Document extract:
But it doesn’t look good for Bates. And it’s testament to the addictiveness of the writing that, for a brief instant, when the Judge dons his black cap, you think: they’re really going to do this. They’re really going to kill Bates on Christmas Day. They’ll be killing Santa next!

In the event, Bates gets away with the mere bagatelle of life imprisonment. But it’s still an outrage. An outrage! Had this been screened at any other time of the year, there’d be legions of viewers prepared to go the full Deirdre Rachid by mounting a ‘Bates is Innocent’ campaign. The fact that this was screened at 9pm on Christmas Day, however, means that many of them are probably too sozzled to notice.

In any case, there are other more surprising developments in this episode – not least the fact that, for now at least, the Matthew/Lady Mary romance is resolved with a definite yes.

We’re not going to hang up the bunting yet, because, frankly, we’ve been here before and, Ouija board or no Ouija board, we know better than to predict sunshine and rainbows ahead. Besides which, this is a series which can go anywhere, do anything, and let’s forget the small matter of historical verisimilitude.

In two series so far, Julian Fellowes has single-handedly healed the lame, helped the partially sighted to see, and given starring roles to a tea tray, a bar of soap and an Ottoman pouffe [okay, technically a foot stool; but we were hoping to go for a Mr Pamuk gag].

Given exercise: Write out the whole Christmas Day episode review above, word for word.

Dataset extract:

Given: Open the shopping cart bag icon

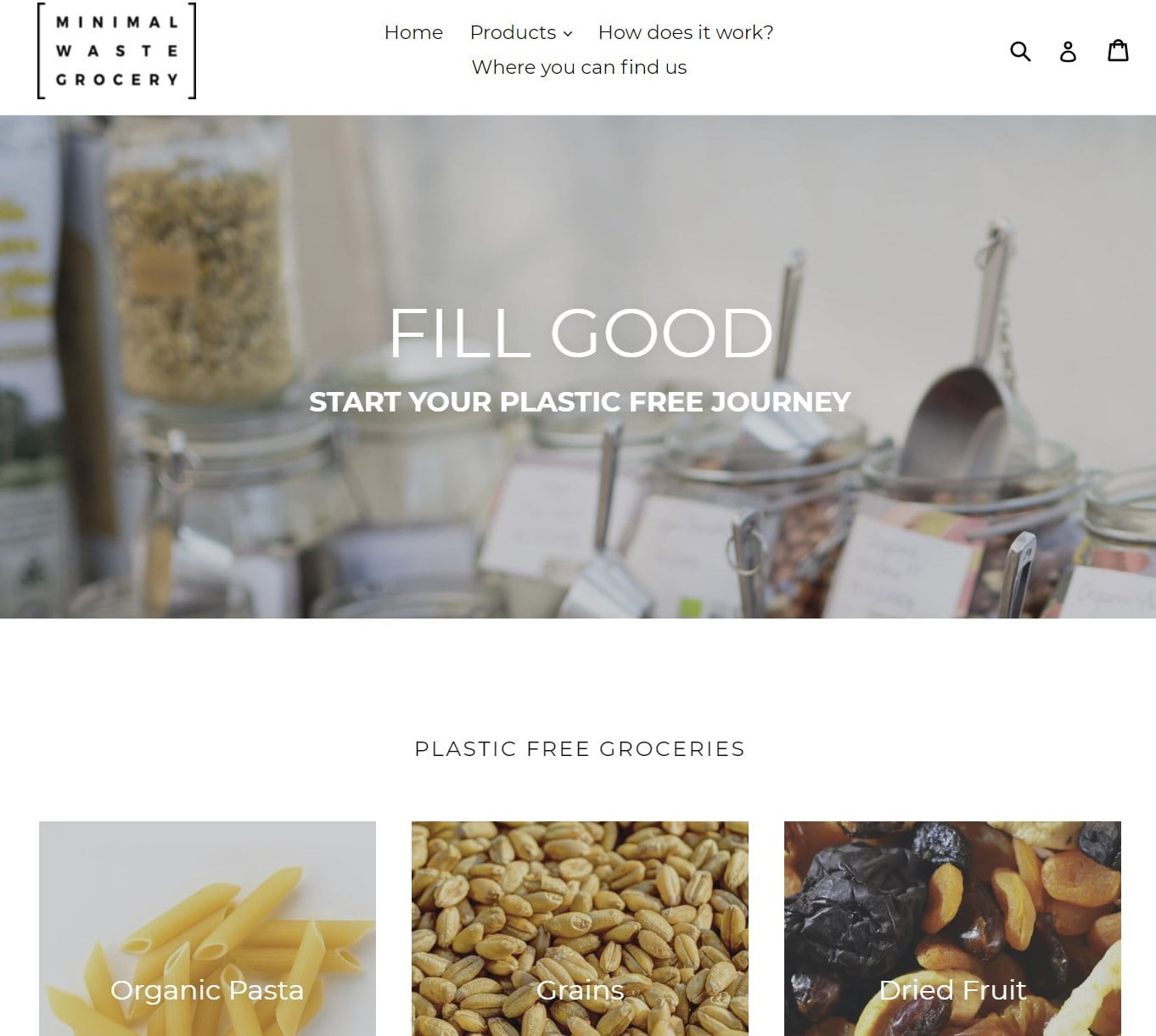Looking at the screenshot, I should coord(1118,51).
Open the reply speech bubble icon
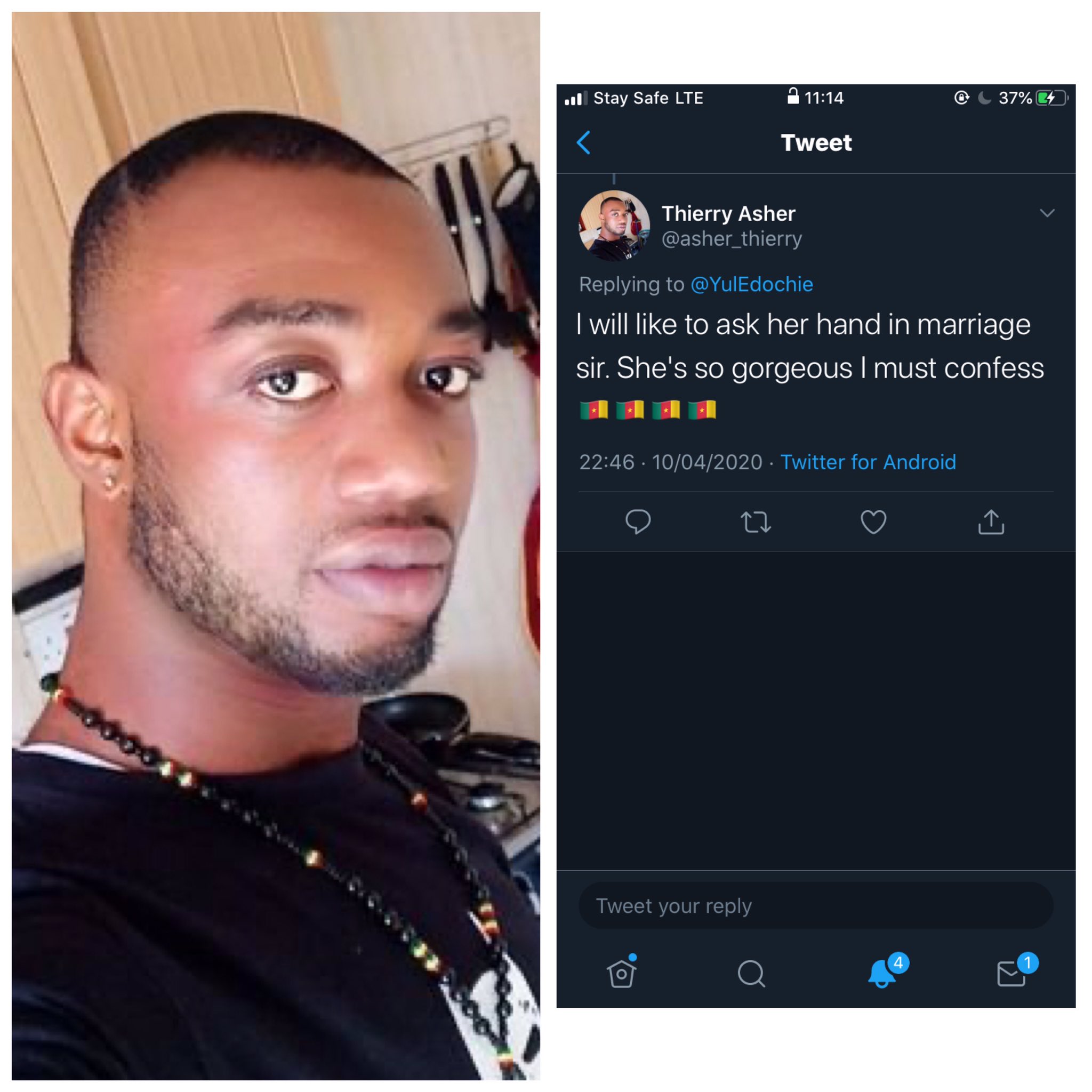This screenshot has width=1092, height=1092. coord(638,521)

Written reply:
But it doesn’t look good for Bates. And it’s testament to the addictiveness of the writing that, for a brief instant, when the Judge dons his black cap, you think: they’re really going to do this. They’re really going to kill Bates on Christmas Day. They’ll be killing Santa next!

In the event, Bates gets away with the mere bagatelle of life imprisonment. But it’s still an outrage. An outrage! Had this been screened at any other time of the year, there’d be legions of viewers prepared to go the full Deirdre Rachid by mounting a ‘Bates is Innocent’ campaign. The fact that this was screened at 9pm on Christmas Day, however, means that many of them are probably too sozzled to notice.

In any case, there are other more surprising developments in this episode – not least the fact that, for now at least, the Matthew/Lady Mary romance is resolved with a definite yes.

We’re not going to hang up the bunting yet, because, frankly, we’ve been here before and, Ouija board or no Ouija board, we know better than to predict sunshine and rainbows ahead. Besides which, this is a series which can go anywhere, do anything, and let’s forget the small matter of historical verisimilitude.

In two series so far, Julian Fellowes has single-handedly healed the lame, helped the partially sighted to see, and given starring roles to a tea tray, a bar of soap and an Ottoman pouffe [okay, technically a foot stool; but we were hoping to go for a Mr Pamuk gag].